Crepita la vieja hoguera

LOS HOMOSEXUALES han ido a pedir al Ministerio de Justicia algo que ya no tendrían que pedir: no ser discriminados, no ser perseguidos por leyes, ordenanzas o disposiciones sesgadas, por hábitos policiales, por el encubrimiento de situaciones patológicas o enfermedades. Recibieron promesas. Pero esa misma noche, seguramente en la noche de hoy mismo, hay y habrá redadas, vigilancia en centros de reunión, amenazas sobre bares. No hace falta ser arúspice para saberlo: la imprudente actuación policial en la plaza de Malasaña de Madrid pone de relieve la flaqueza de criterios del Ministerio del Interior y de su policía, para quienes el carnaval sigue siendo algo a tolerar.

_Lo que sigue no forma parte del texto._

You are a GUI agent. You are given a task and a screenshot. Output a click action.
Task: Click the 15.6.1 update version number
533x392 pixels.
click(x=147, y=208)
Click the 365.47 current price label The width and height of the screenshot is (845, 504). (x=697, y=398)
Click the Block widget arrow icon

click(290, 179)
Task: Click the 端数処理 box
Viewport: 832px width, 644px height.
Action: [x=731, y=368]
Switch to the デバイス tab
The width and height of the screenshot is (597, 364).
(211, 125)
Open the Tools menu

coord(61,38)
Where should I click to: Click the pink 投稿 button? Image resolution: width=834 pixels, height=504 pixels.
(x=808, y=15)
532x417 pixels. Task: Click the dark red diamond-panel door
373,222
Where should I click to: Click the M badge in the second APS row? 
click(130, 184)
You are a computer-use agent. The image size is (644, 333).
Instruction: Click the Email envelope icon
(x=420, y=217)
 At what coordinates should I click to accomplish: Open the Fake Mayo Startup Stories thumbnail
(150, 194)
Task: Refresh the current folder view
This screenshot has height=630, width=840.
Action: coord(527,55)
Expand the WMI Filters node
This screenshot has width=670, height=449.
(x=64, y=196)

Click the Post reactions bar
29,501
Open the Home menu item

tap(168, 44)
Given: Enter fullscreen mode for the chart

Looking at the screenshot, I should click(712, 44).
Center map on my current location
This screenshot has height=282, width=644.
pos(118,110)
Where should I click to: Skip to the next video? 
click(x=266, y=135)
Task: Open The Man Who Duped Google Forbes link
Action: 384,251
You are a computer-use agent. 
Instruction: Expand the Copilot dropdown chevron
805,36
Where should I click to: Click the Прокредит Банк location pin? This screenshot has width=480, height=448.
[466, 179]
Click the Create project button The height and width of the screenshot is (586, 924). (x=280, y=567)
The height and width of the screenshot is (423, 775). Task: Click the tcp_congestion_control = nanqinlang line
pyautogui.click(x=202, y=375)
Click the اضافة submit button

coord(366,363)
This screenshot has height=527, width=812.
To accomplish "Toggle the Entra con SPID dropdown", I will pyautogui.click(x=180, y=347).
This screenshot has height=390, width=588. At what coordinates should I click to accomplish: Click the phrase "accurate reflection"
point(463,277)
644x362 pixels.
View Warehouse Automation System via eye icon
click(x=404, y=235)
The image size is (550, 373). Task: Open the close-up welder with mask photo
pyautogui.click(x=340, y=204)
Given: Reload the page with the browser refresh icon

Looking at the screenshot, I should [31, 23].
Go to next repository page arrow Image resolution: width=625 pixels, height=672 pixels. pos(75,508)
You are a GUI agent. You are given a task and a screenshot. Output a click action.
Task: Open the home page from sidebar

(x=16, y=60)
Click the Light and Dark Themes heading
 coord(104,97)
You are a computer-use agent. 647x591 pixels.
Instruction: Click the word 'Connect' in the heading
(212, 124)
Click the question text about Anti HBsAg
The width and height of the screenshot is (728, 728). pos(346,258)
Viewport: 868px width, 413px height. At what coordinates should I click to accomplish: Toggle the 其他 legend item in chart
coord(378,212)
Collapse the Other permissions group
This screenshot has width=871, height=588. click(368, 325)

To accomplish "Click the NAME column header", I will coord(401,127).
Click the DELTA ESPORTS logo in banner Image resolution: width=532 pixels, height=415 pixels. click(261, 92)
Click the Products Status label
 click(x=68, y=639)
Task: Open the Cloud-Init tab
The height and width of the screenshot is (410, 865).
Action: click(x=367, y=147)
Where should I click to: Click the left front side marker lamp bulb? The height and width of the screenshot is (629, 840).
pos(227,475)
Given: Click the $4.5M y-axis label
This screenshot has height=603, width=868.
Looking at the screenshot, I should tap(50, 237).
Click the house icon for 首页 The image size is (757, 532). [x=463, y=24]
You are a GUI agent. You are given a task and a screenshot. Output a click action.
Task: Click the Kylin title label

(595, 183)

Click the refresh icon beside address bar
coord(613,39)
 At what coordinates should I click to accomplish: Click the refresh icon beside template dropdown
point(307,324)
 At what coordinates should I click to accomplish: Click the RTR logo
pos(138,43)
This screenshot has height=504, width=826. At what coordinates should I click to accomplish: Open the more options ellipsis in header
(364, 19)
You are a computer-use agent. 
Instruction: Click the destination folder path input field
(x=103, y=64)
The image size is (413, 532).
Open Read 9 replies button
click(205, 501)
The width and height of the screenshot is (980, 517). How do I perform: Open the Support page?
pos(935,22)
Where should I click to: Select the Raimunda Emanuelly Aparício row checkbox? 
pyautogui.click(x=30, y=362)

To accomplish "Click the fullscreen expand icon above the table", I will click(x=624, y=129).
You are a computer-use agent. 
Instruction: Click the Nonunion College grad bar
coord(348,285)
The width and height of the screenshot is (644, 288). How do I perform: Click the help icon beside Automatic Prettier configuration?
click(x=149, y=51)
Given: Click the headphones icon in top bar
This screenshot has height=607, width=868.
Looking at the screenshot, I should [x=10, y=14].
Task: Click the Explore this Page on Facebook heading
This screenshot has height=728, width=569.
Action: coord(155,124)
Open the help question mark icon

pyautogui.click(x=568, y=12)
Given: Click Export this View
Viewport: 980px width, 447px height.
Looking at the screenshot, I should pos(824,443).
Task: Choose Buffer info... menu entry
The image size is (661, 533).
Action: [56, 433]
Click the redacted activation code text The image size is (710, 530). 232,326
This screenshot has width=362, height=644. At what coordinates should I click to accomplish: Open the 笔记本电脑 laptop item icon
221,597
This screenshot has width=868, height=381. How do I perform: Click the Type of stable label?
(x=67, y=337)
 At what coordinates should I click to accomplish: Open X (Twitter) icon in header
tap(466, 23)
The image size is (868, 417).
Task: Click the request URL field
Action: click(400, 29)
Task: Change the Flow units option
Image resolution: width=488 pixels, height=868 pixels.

Hay algunas contradicciones desconcertantes. Una de las que debería huir un Gobierno aperturista es de la terrible trampa de la tolerancia, palabra noble que se ha convertido en turbia: no se autorizan o legalizan ciertas costumbres (homosexualismo, prostitución, pornografía) pero se toleran de forma que en cualquier momento, con cualquier pretexto, se puede interrumpir o prorrogar la tolerancia para que unas personas vivan continuamente en la inseguridad, en una marginación que no cesa, bajo las amenazas. Homosexuales o heterosexuales no sacramentados -sacramento religioso o sacramento civil- viven todavía, en ciertos ámbitos sociales o en ciertas zonas del país, en una situación semiclandestina.

Hace ya años que las normas de la civilización occidental han entendido que la libre disposición de su cuerpo entre personas concordes y no forzadas es un hecho admisible; que puede deslindarse sexualidad de procreación; que cualquier límite a la propia libertad sólo puede establecerse en el daño a la libertad de otro. Hace más años todavía que un insigne científico no vaciló ante la exageración para decir que había en el mundo "4.000 millones de sexos distintos", refiriéndose a la matización de la sexualidad en cada ser humano y a su licitud. Es ya tardío que nuestras normas penales y las conductas de los funcionarios encargados de la represión no lo hayan aceptado. La vieja costumbre de convertir el pecado en delito está demasiado arraigada en nuestra colectividad. Pero parece que éste es el momento en que se rompiese esa vieja costra que ha creado, al cabo del tiempo, una sociedad morbosa, donde el juego de la represión ajena y la propia crea unas tensiones injustas.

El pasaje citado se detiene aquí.